After applying some coats of lacquer and sanding it flat I wasn’t happy with the color, I sanded a little bit more mixed a deeper red applied it and then two coats a day until I had 10 coats. I still need to rub it out but it needs to cure for a couple of weeks but the last coat flowed on pretty good so I photographed it. Hopefully I won’t mess up the final rubbing out but here it is now in case I do.

Reactions: Like 2 | EyeCandy! 8 | Funny 2 | Way Cool 15


----------



## Tony (Mar 8, 2018)

Just stunning Roger! Your talent and vision amaze me!!! Tony

Reactions: Thank You! 1 | Agree 3


----------



## jasonb (Mar 8, 2018)

That has to be one of the coolest canes I have ever seen!

Reactions: Thank You! 1 | Agree 6


----------



## DKMD (Mar 8, 2018)

Makes me want to develop a limp just so I could be seen with that cane!

Reactions: Funny 3


----------



## Woodworking Vet (Mar 8, 2018)

There needs to be an emoji for 'over the top'. That is just awesome and makes my VA issued cane look boring. Wait, it already looks boring.

Reactions: Funny 1


----------



## Woodworking Vet (Mar 8, 2018)

With a cane like that I would go out more often, just to show off


----------



## barry richardson (Mar 8, 2018)

Outstanding Roger! Thanks for the run-down on the finish, you make it sound easy, my couple of attempts at dyeing figured maple were only marginal. as stated above, about the coolest cane I have ever seen..... do you keep them or sell to collectors...?


----------



## lonewolf (Mar 9, 2018)

All I can say is outstanding work.

Reactions: Thank You! 1


----------



## Spinartist (Mar 9, 2018)

Beautiful!! Stunning!!

Reactions: Thank You! 1


----------



## RogerC (Mar 9, 2018)

barry richardson said:


> Outstanding Roger!

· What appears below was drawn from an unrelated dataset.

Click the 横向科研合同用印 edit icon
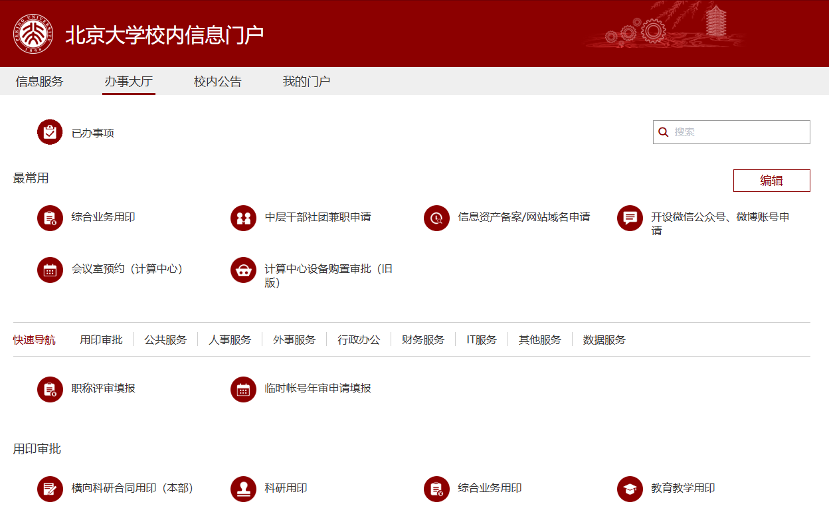 [x=49, y=489]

Thanks for the run-down on the finish, you make it sound easy, my couple of attempts at dyeing figured maple were only marginal. as stated above, about the coolest cane I have ever seen..... do you keep them or sell to collectors...?


Thank you, I keep them too many hours into them and I enjoy looking at them.

Reactions: Like 2


----------



## ripjack13 (Mar 9, 2018)

Roger, next time you carve askull, could make a topic on it, with lots of process pictures? I would love to see how you make em, start to finish....

Reactions: Agree 3


----------



## CalumetWoodworks (Mar 20, 2018)

Absolutely beautiful! LOVE this cane.


----------



## David Van Asperen (Mar 23, 2018)

Outstanding


----------



## David Hill (Mar 24, 2018)

Wow!
Great carving and wood, finish— all of it!


----------



## bill schwegler (Mar 30, 2018)

Wow- really nice work.


----------



## stephen45710 (Jan 25, 2021)

Excellent carving and great dye and finishing job on that nice piece of maple.


----------